PAGE EXCERPT >>
----------
You have the source!
Yes, of course.
(dolist (onewline '(:unix :dos :mac))
(with-open-file (out "test.txt" :direction :output
:if-does-not-exist :create :if-exists :supersede
:external-format (ext:make-encoding
:charset charset:iso-8859-1
:line-terminator onewline))
(format out "line1~%line2~%"))
(with-open-file (in "test.txt" :direction :input
:element-type '(unsigned-byte 8))
(loop for byte = (read-byte in nil nil)
while byte do (format t "~2,'0X " byte)
finally (format t "~%")))
(dolist (inewline '(:unix :dos :mac))
(with-open-file (in "test.txt" :direction :input
:external-format (ext:make-encoding
:charset charset:iso-8859-1
:line-terminator inewline))
(let ((line1 (read-line in))
(line2 (read-line in)))
(format t "written as ~6A, read as ~6A: ~{~% ~3D ~S~}~%"
onewline inewline
(list (length line1) line1
(length line2) line2))))))
6C 69 6E 65 31 0A 6C 69 6E 65 32 0A
written as UNIX , read as UNIX :
5 "line1"
5 "line2"
written as UNIX , read as DOS :
5 "line1"
5 "line2"
written as UNIX , read as MAC :
5 "line1"
----------
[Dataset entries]
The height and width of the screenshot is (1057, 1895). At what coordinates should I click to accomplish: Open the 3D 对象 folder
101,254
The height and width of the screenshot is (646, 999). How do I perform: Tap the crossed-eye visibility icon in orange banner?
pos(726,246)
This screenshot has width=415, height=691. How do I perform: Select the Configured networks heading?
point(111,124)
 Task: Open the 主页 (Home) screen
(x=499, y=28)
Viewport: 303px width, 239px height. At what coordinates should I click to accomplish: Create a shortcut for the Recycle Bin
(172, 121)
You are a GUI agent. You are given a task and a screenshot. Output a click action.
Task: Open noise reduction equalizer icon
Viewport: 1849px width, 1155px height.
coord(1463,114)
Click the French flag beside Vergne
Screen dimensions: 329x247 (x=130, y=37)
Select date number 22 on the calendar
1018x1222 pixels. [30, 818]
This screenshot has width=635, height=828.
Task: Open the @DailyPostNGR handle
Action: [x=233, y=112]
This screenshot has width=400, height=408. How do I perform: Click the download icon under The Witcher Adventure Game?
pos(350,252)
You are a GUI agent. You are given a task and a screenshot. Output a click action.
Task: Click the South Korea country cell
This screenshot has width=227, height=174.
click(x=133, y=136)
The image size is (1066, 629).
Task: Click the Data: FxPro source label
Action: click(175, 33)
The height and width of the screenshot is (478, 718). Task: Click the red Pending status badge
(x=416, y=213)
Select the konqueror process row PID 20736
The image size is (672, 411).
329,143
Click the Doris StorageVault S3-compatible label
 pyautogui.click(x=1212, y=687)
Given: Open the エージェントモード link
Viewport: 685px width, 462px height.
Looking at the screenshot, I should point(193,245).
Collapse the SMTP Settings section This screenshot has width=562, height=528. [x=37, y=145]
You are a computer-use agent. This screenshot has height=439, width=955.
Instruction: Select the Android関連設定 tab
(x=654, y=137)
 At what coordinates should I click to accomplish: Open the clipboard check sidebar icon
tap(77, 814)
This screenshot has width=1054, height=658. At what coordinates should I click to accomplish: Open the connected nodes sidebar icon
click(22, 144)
----------
PROBLEMS TO WORK ON >>
[A] Rewrite the code block in the forum excerpt beginning "(dolist (onewline" as a short list of the steps it performs.
[B] Extract the stretch of the forum excerpt from "while byte do" through "(line2 (read-line in)))".

SOLUTION SET >>
[A]
- For each line terminator (:unix, :dos, :mac), it opens "test.txt" for output using the ISO-8859-1 charset and that terminator. It creates the file if missing or supersedes it if present.
- It writes "line1" and "line2" to the file, each followed by a newline.
- It reopens the file as unsigned 8-bit bytes and prints each byte as a two-digit hexadecimal value, ending with a newline.
- Still within the loop over written terminators, it reads the file back once for each terminator (:unix, :dos, :mac) using ISO-8859-1. Each time it reads two lines.
- For each read, it prints the terminator used for writing, the terminator used for reading, and the length and value of each line.

[B]
while byte do (format t "~2,'0X " byte)
finally (format t "~%")))
(dolist (inewline '(:unix :dos :mac))
(with-open-file (in "test.txt" :direction :input
:external-format (ext:make-encoding
:charset charset:iso-8859-1
:line-terminator inewline))
(let ((line1 (read-line in))
(line2 (read-line in)))